The dictatorial leader of Zimbabwe, Robert Mugabe, is no stranger to controversy, and recently found himself in the middle of yet another scandal. Mugabe revealed in a ZANU-PF (Zimbabwe African National Union – Patriotic Front) Committee meeting that he had uncovered a plot to assassinate him, headed by Vice President Joice Mujuru, along with several other high profile leaders. Read on for the central details of the story.
Sources: Aljazeera.com, ABCNews.Go.com, AllAfrica.com, News24.com, TimesLive.co.za, MG.co.za, BBC.com, NehandaRadio.com, TheGlobeAndMail.com, STLToday.com
The plot that has supposedly been uncovered implicates the ZANU-PF Vice President Joice Mujuru, as well as secretary for administration Didymus Mutasa, Secretary for Transport and Welfare Nicholas Goche, were plotting to hire a hit man to assassinate Mugabe, presumably leaving the way clear for Mujuru to fill the role.
Though Mujuru has often remained silent regarding Mugabe’s attacks on her, she broke her silence with this statement, “I regret that certain persons have elected to make false, unsubstantiated, malicious, defamatory, and irresponsible statements about me…I stand ready to defend myself before the party and in any court of law on any of the allegations made against me.”
Mnangagwa is also thought to be a strong force behind the rapid political rise of Mugabe’s wife, Grace Mugabe, who was recently nominated to lead the ruling party’s women’s league – giving her a seat on the party’s politburo, its top decision-making body. Since assuming that position in July 2014, it is thought that she, along with Mnangagwa, have launched a campaign to discredit Mujuru.
Though they refused to attribute the information regarding the alleged plot to sources, including security officials, the state-run newspaper cited they had a voice recording and reported comments as evidence. The state-owned media also made sensational claims of senior government officials going abroad to scout for a hit man for Mugabe.
In a televised state address, Mugabe sharply criticized Mujuru, accusing her of attempting to postpone the 2013 elections to weaken his position, and continued by saying, “It is a woman who is saying she now wants to rule. We know the infiltration that has gone on. We know the discussions that have been done to link up with the [political opposition] and America will then pour in money. You know that simplistic thinking.”
Though she has been a trusted member of Mugabe’s inner circle since he consolidated power in the 1970s following the country’s war for independence, Mujuru has already been barred from serving in the party’s Central Committee due to the allegations.

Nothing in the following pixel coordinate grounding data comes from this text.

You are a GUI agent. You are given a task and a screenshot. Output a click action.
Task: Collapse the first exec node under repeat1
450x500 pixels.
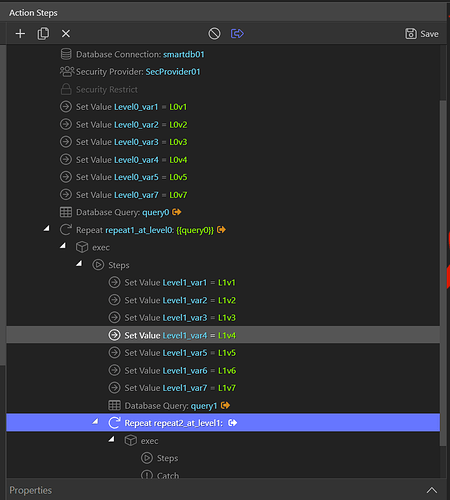click(63, 246)
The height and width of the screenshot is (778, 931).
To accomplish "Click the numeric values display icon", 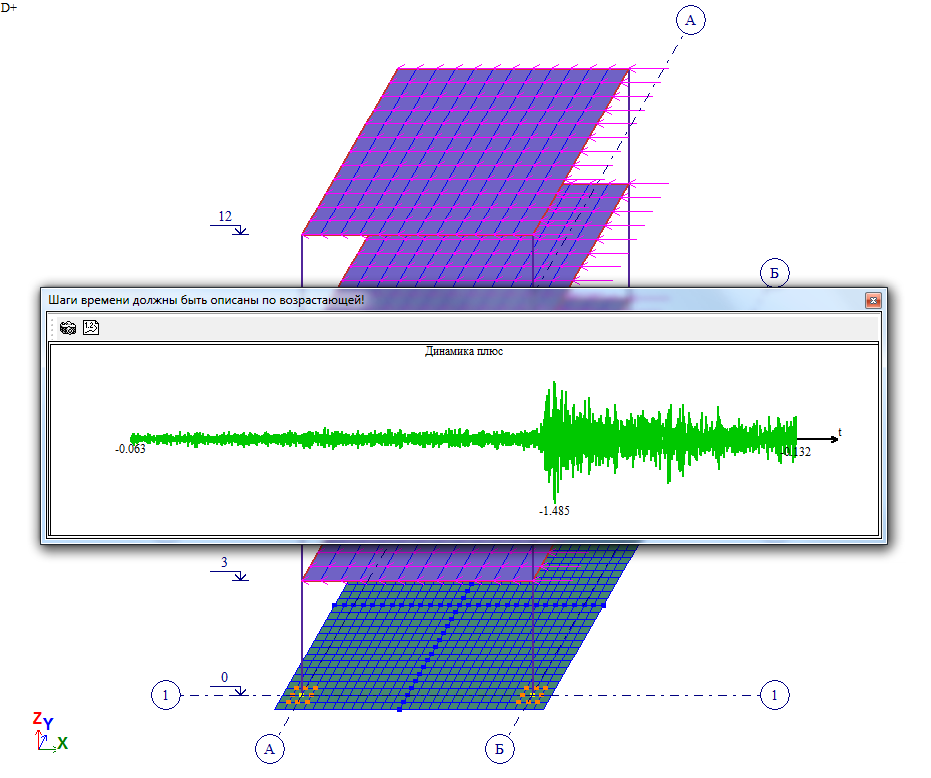I will pyautogui.click(x=90, y=328).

The political maneuvering on Mugabe’s part that has followed the allegations have led many to believe he seeks to remain as Zimbabwe’s president until his death, as well as secure the economic interests of his family. As the leader of the Zimbabwe Democracy Institute, Pedzisai Ruhanya, said, “You challenge Mugabe, you are accused of treason.” Former party spokesman, Rugare Gumbo, echoed the sentiment, saying, “If he wants to destroy someone, he will just say you want to assassinate him…Why would she plan to kill a 90-year-old man she served loyally since she was a kid?”
Source: Aljazeera.com, ABCNews.Go.com
Following the initial announcement of the plot by the Sunday Mail, further reports by state media surfaced that claimed they had recordings that the MDC-T politician spoke about the elimination of Mugabe with emissaries from Mujuru. Sikhala denied the charges as well, maintaining that his innocence would hold up in a court of law. Sikhala was also linked to a difference assassination plot in 2002, for which he and other MDC-T party activists were acquitted.

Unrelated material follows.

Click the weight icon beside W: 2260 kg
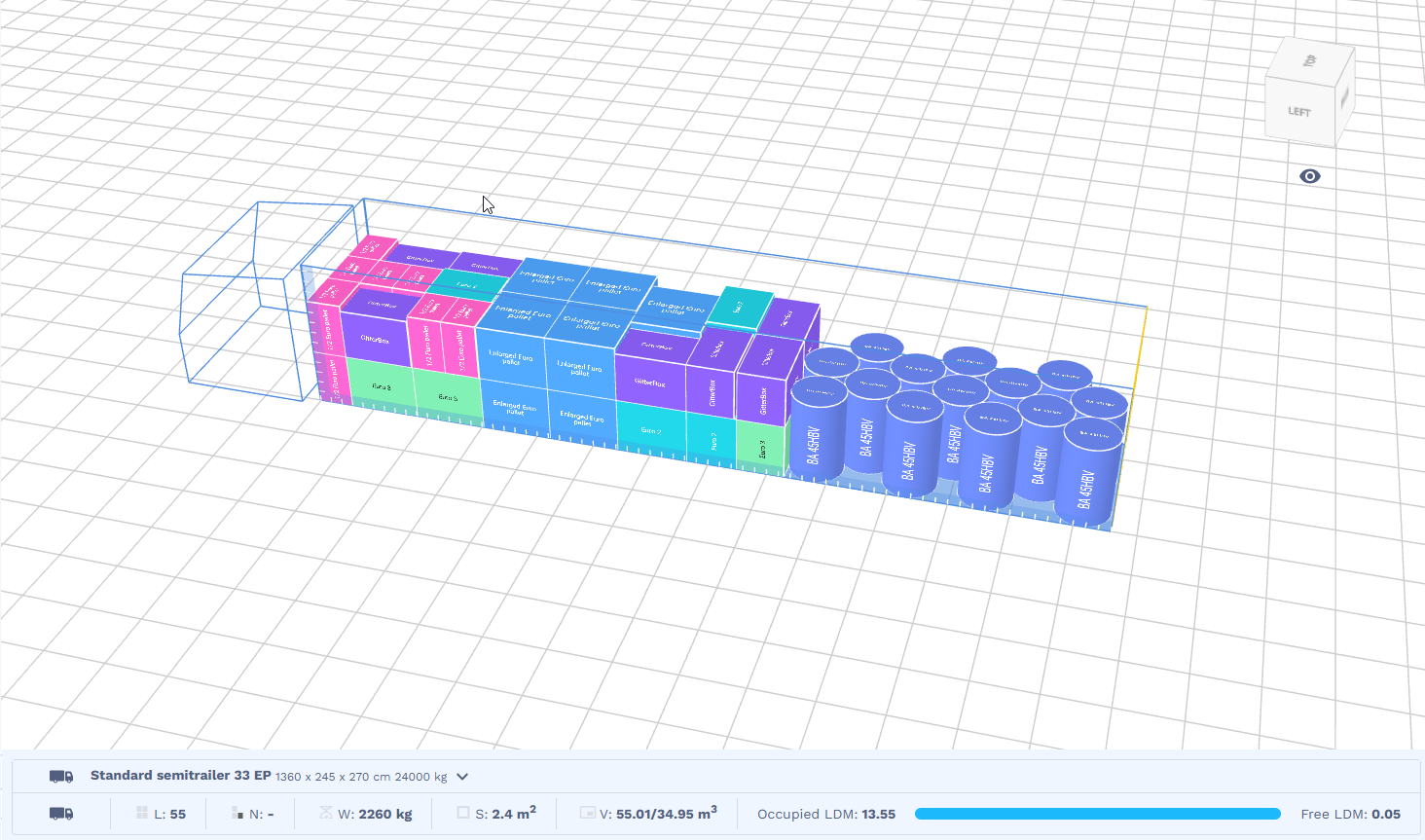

Despite his advanced age and perpetual rumors of ill health, potentially cancer, Mugabe is running unchallenged as the ZANU-PF leader, and will remain so for the country’s next elections in 2018.
The country’s First Lady has developed a reputation for being outspoken against her opponents, and has lashed out at Mujuru in various public settings. She has backed the assassination allegations, claiming that they had spent time plotting to oust her husband. At rallies, she supported the sacking of the Vice President for being “corrupt, an extortionist, incompetent, a gossiper, a liar, and ungrateful.”

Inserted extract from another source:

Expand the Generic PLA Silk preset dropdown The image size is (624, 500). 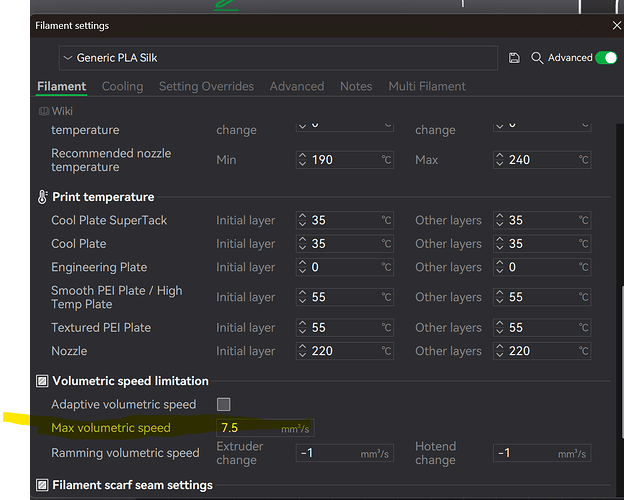(278, 58)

At one rally, Grace Mugabe stated, “They say I want to be president. Why not? Am I not a Zimbabwean?” This has further fueled speculation that she has worked to discredit Mujuru, a former frontrunner to succeed the president, along with her rapid rise to political power as the new leader of the ZANU-PF Women’s League.
Party youths have expressed their desire to see Mujuru from removed from a leadership position with the ZANU-PF, and many feel as though she has collaborated with opposition forces and white people – undermining the gains that the party has made for the country since its independence.